Thac Tien (fairy waterfall), a national natural heritage, attracts special attention of tourists by its natural beauty and imposing scene.
From a distance, the Thac Tien looks like a full-moon girl’s soft long hair. In the Nung ethnic people’s language, the Thac Tien is called the Tang tinh waterfall, meaning that water flowing from a big hole. From the height of 70 metres, the waterfall falls down with water dusts reflected with sunbeams and a stretching green scene of primeval forests from a distance, creating fanciful scenery. Many local residents also called the Thac Tien the Thac Gio (Wind waterfall) because the breath of air from the waterfall foot blowing up created the steam hanging in mid air. The stream is as clear as to be possible to see sand grains at the bottom.

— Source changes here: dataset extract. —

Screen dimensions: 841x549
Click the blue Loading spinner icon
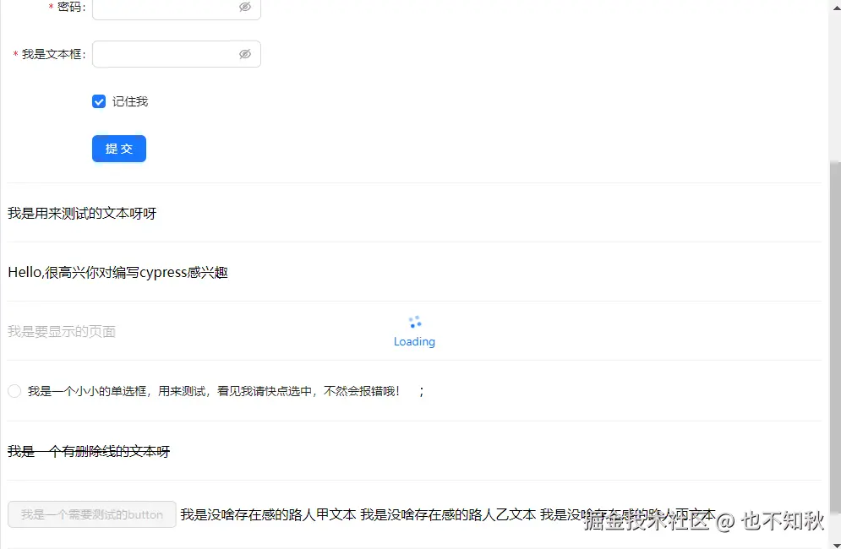(x=414, y=320)
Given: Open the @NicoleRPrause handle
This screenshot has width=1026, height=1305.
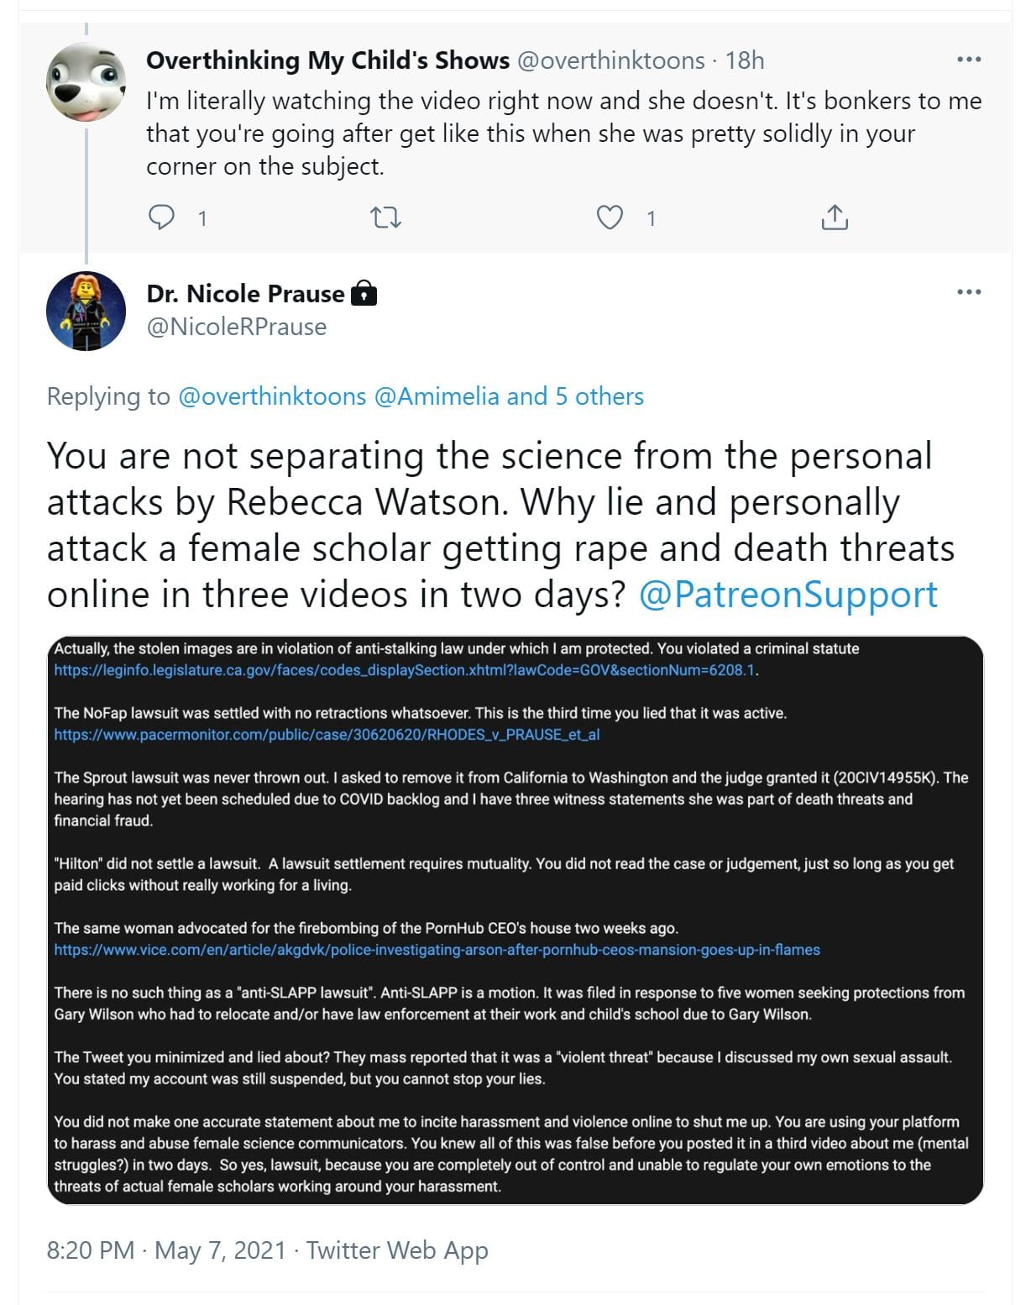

To arrive in the Thac Tien, visitors must go over hundreds of stairs throughout a dense bamboo forest. However, visitors’ stresses seem to disappear as they come close the waterfall and feel cool water dusts on their face. The Thac Tien is always peaceful and gentle both in the dry and rainy seasons. There is a small pond under the waterfall foot, which is the riverhead of Ta Lan stream flowing to Nam Dan hamlet, which is home to the Nam Dan ancient stone field relic recognized by the Ministry of Culture, Sports and Tourism February 21 2008. The flagstones with ancient residents’ vestiges engraved harmoniously two centimeters wide and one centimeter deep, describing the life of residents such as terraced fields, streams, the moon, reproductive culture, circle, and shapes of hand, foot with mysterious meanings, which created the secret and interest for tourists.
Not only attractive to visitors with the hidden natural beauty, the Thac Tien is also an evidence of the love legend between Nung nice girl and snaked boy who is the son of the mountain deity. Along with the Nam Dan stone field relic, the Thac Tien is becoming a favored destination of tourists to relax and study the history of the northern pole land.